Emma Gilette Keays1872
He was elected governor a second time serving only eight days when he was chosen by the Illinois Legislature to serve a full term of six years in the U.S. Senate, retiring in 1879. In 1874 Lincoln’s tomb was dedicated, Oglesby giving the main address with President Grant and the Cabinet in attendance.

1873
Oglesby married a young widow, Emma Gillett Keays, who came to the marriage with a son, Hiram Keays. She was the daughter of John Dean Gillett, an extensive landowner and cattle baron. They had four children: Felicity, Richard, John and Jasper. As their family increased they built a new house joined to the one they were living in on West William. The original architect was William Le Baron Jenny of Chicago, who later became known as the father of the modern skyscraper.

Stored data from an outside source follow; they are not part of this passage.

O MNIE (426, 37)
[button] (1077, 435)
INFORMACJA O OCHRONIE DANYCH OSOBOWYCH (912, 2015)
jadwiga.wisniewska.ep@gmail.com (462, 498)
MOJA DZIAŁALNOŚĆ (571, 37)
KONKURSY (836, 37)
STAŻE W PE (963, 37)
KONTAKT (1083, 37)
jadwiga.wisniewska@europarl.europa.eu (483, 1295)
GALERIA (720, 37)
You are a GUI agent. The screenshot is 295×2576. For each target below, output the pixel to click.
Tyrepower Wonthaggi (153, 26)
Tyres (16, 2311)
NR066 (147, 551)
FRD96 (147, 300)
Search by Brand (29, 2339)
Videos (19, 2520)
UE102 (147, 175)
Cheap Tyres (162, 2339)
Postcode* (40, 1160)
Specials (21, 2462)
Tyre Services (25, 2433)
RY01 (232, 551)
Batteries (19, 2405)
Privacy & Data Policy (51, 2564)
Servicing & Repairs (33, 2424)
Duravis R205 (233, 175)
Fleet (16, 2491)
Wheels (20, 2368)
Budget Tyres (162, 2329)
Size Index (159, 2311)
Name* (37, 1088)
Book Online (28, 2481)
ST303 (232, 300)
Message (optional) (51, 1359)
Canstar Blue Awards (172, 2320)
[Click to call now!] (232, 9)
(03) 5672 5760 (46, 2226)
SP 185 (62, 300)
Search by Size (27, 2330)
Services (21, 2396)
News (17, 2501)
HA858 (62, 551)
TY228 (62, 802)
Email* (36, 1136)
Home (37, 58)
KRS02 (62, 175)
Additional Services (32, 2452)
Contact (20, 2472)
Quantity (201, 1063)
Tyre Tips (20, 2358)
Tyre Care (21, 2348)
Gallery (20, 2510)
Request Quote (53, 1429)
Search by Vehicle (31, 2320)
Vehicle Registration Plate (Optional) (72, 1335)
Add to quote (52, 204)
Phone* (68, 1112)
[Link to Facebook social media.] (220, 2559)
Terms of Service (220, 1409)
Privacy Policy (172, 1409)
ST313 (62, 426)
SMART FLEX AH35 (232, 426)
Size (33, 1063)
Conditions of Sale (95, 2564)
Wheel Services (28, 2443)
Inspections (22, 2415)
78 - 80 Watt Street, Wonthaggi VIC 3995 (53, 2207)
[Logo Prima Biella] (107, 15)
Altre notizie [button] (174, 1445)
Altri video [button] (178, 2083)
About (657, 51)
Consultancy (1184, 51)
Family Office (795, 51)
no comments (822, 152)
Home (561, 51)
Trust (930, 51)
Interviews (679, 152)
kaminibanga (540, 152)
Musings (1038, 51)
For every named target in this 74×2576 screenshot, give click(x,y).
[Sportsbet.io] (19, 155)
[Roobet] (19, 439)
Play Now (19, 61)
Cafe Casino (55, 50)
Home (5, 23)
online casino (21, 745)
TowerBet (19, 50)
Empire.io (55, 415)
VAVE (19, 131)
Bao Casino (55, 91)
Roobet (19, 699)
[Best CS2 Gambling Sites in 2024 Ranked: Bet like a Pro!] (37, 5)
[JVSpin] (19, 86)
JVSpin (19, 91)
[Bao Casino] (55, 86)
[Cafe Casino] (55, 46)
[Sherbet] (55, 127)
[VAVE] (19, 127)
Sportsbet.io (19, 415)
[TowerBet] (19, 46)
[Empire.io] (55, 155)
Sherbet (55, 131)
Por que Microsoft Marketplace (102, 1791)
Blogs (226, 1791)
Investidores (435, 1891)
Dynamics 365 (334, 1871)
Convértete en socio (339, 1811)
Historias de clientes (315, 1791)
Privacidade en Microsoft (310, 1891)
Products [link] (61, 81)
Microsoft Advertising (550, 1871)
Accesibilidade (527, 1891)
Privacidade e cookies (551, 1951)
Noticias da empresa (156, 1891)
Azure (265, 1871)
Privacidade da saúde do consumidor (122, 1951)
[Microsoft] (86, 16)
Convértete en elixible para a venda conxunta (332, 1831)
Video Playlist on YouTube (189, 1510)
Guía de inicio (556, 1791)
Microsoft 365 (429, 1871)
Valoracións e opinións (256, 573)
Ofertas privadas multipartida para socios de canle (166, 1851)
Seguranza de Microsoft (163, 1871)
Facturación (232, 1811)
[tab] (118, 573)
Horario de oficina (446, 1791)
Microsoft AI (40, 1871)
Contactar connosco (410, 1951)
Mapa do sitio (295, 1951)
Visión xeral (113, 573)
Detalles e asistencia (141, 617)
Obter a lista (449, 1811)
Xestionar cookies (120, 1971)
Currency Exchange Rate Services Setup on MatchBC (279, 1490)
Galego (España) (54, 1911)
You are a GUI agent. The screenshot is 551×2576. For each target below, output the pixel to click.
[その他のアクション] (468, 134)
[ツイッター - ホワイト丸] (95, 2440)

They lived in Decatur until 1882.

1882
The family moved to Lincoln where they lived while their home, Oglehurst, was being built in Elkhart, Illinois.

1885
Elected to his third term as governor, 20 years after being elected to his first term, serving until 1889
when he retired from political life. One of the most notable events during his last term was the Haymarket Riot in Chicago. He died April 24, 1899 at the age of 75. Shortly before his death he wrote a friend, “We kept things in pretty good order for fifty years, now let the world take care of itself.”

1899
Governor Oglesby died and was buried in Elkhart Cemetery.